Santa Teresa, su biógrafa, le describía como alto, calvo y enjuto y Pedro de Mena se ajustó a esa descripción: el santo de pié, en actitud de escribir, suspende un momento la redacción para atender la inspiración del Espíritu Santo, elevando su mirada al cielo; demacrado por sus continuas penitencias, lleva la capa corta de los franciscanos descalzos, tal y como se conserva en el Museo Nacional Colegio de San Gregorio de Valladolid, procedente de la colección Güell. De Mena la realiza en 1663, cuando es nombrado escultor de la catedral de Toledo. En el convento de las capuchinas de San Antonio Abad de Granada existe otra obra, prácticamente idéntica y que podía ser algo anterior.

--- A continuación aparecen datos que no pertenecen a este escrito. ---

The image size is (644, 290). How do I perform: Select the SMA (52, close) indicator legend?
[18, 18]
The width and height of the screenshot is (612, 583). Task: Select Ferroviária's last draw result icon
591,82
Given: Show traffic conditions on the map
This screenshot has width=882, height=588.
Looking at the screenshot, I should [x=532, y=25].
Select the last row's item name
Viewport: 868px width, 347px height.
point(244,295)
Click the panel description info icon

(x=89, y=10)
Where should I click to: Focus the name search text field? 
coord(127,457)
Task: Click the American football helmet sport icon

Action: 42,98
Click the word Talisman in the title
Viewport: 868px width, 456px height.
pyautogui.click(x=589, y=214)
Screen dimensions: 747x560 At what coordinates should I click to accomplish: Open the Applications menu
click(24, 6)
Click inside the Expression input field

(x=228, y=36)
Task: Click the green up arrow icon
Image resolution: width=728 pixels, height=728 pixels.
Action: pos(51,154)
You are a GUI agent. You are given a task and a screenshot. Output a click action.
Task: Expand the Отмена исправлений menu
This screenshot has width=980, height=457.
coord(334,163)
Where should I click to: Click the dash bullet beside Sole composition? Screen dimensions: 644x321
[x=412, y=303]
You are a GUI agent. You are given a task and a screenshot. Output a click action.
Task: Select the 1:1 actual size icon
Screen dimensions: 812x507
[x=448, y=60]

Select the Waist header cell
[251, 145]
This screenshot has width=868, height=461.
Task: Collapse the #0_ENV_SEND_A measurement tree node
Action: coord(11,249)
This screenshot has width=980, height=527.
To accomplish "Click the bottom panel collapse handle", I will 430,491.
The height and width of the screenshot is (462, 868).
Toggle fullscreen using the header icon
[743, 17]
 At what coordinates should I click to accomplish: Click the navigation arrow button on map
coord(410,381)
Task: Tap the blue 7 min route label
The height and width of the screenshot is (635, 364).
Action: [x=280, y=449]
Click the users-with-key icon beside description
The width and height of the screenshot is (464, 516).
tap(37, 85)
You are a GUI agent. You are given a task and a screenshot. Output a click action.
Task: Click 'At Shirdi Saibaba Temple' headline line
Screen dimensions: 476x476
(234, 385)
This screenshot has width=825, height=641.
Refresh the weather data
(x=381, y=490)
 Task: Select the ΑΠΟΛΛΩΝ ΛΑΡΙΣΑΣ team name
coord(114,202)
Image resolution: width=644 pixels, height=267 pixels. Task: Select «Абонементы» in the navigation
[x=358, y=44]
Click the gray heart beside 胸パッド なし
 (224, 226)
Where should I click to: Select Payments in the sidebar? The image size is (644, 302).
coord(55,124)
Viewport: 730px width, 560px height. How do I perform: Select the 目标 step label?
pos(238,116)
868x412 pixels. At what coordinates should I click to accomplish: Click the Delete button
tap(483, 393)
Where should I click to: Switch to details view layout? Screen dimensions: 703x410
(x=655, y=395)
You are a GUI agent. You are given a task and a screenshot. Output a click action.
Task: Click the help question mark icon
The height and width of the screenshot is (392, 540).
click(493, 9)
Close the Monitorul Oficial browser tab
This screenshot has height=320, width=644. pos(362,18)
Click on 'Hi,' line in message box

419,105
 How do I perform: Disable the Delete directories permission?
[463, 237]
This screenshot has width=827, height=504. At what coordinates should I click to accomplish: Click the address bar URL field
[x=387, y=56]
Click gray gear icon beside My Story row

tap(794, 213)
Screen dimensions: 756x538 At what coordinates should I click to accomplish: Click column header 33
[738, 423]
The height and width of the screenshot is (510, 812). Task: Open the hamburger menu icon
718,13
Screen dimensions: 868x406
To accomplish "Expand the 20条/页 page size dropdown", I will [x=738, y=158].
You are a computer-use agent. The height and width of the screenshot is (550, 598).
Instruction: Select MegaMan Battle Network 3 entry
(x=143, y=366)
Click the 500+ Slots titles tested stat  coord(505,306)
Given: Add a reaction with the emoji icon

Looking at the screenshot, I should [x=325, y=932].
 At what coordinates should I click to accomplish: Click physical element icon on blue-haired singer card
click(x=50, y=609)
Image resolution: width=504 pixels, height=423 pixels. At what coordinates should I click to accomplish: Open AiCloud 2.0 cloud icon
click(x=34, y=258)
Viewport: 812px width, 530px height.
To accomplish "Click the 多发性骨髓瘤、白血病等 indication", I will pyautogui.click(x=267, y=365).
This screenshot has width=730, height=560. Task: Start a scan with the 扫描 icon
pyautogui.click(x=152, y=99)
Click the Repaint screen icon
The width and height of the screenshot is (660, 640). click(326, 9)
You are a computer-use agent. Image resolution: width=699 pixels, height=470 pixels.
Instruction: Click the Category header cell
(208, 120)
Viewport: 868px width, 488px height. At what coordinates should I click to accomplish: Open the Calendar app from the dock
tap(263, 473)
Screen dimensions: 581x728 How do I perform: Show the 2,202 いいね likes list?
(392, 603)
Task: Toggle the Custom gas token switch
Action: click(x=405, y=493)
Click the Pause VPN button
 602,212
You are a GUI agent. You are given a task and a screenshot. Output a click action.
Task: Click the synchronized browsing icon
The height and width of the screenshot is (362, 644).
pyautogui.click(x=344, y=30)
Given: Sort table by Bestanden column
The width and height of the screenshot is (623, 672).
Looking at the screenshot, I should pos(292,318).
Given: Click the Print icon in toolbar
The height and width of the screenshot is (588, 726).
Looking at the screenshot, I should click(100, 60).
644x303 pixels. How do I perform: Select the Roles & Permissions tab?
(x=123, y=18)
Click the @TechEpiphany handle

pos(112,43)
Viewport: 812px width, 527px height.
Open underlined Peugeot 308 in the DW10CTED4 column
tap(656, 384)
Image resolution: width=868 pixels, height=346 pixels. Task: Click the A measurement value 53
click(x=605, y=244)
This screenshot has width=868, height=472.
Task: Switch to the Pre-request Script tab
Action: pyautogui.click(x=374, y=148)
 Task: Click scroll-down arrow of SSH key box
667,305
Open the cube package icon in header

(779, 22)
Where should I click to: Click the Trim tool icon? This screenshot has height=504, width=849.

En 1658 formaliza un contrato con los canónigos de la catedral de Málaga para la ejecución de las esculturas del cuerpo superior de la sillería, el remate y el ensamble de la crestería del conjunto, en total 45 imágenes de talla, en madera de cedro sin policromar. No se sabe exactamente cuántas salieron de sus manos, los autores no se ponen de acuerdo, pero se trató de un encargo que duró hasta 1662, recibiendo grandes elogios a su conclusión.
Viaja a Madrid, probablemente aconsejado por su maestro Alonso Cano, para ampliar sus contactos y conocer lo que se realizaba en uno de los focos más activos de la época. Es en ese viaje donde se le nombra escultor de la catedral de Toledo (Mayo, 1663) y el encargo de una sus más impresionantes obras, La Magdalena penitente para la Casa Profesa de los Jesuítas toledanos. Gregorio Fernández ya había fijado hacía bastantes años su iconografía, con la que había realizado para el convento de las Descalzas Reales en 1615.
La escultura, de tamaño natural, fue realizada a su retorno a Málaga en 1664, según puede leerse en la inscripción de las tres cartelas de su peana «Faciebat Anno 1664/Petrus D Mena y Medrano/Granatensis, Malace». La imagen muestra su piel lisa, a pesar del sufrimiento interno, en contraste con la aspereza de la palma que la cubre, su mirada se inclina y concentra en el crucifijo en señal de místico diálogo. La talla sufrió un largo periplo hasta su llegada al Museo del Prado, a quien pertenecve, aunque se encuentra en depósito en el Museo Nacional Colegio de San Gregorio de Valladolid.
Tuvo tres hijas y al menos las dos mayores, aprendieron el oficio de su padre y siguieron esculpiendo a pesar de profesar como religiosas en el convento de Recoletas Bernardas del Cister de Santa Ana de Granada, bajo los nombres de Sor Claudia de la Asunción y Sor Andrea Mª de la Encarnación, realizando dentro del convento un San Benito y un San Bernado para procesionar. La mayor además labró un Ecce Homo y una Dolorosa siguiendo las pautas de su abuelo.